Only she, de Lazy Girl
Aún no me acostumbro del todo a estos amaneceres, porque guardo intacto el recuerdo de los días calurosos, del sol colándose con molestia entre las cortinas, de los rayos dándome en la cara. Recuerdo claramente que a las 6 de la mañana el carro del vecino del 2-D me despertaba con el estrepitoso arranque del motor.
Mis días empezaban con la primera visión de la sábana cubriéndome el rostro. El aire acondicionado siempre en 16 °C, para poder sentir un ambiente medianamente frío. Cuando finalmente me ganaba el sentido de la responsabilidad y salía del cuarto, mamá en la cocina ya sudaba a chorros mientras terminaba el desayuno. Bañarse era el ritual de no saber si al salir de la ducha las gotas que corrían aún eran de agua o si eran de sudor.

## Datos mostrados
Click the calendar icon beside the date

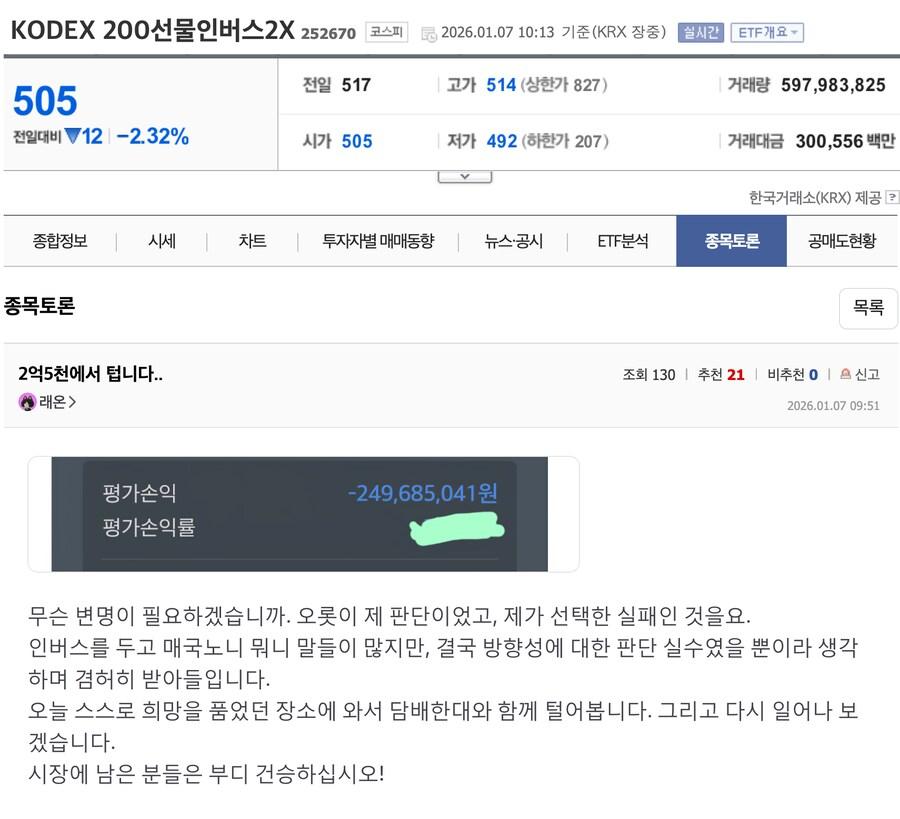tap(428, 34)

* * *

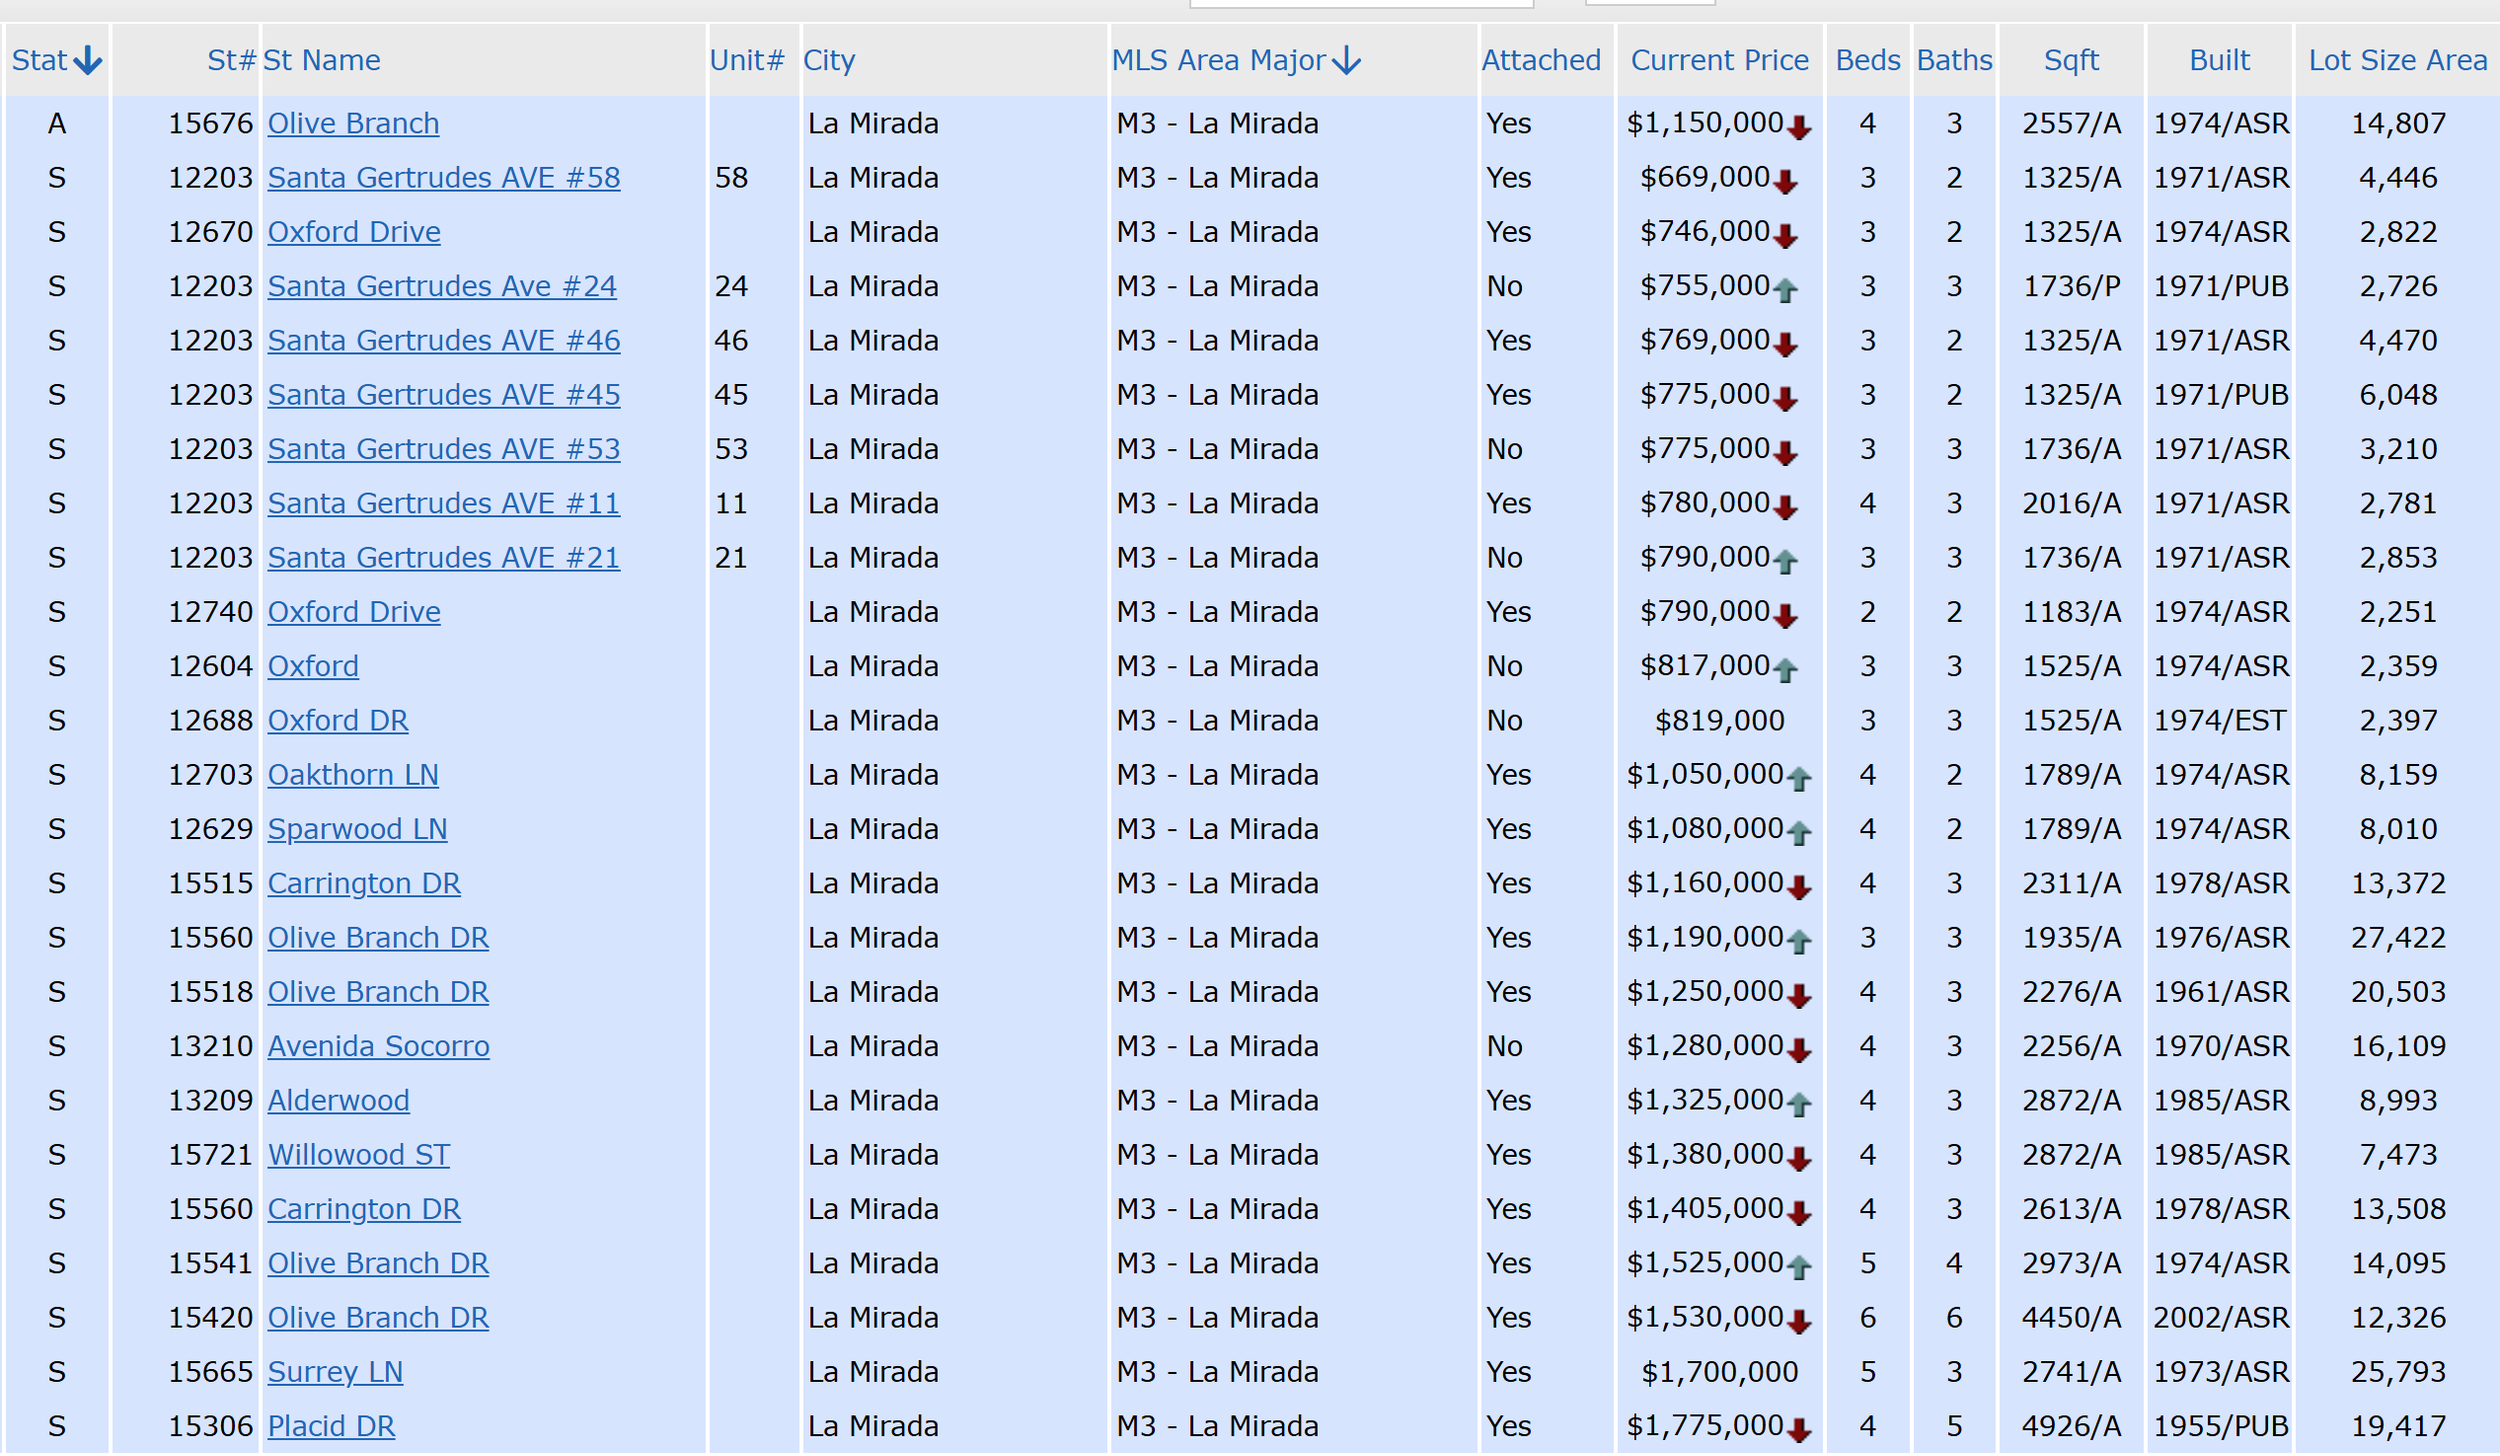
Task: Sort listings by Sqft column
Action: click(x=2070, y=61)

...

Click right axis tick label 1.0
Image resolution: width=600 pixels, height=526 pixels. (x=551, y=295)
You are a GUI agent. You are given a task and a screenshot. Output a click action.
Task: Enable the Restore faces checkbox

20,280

## Tarea propuesta
Reemplaza "carro" por "auto" en el fragmento de lectura y escribe todo lo que va desde "Only she, de" hasta "arranque del motor.".

## Resultado obtenido
Only she, de Lazy Girl
Aún no me acostumbro del todo a estos amaneceres, porque guardo intacto el recuerdo de los días calurosos, del sol colándose con molestia entre las cortinas, de los rayos dándome en la cara. Recuerdo claramente que a las 6 de la mañana el auto del vecino del 2-D me despertaba con el estrepitoso arranque del motor.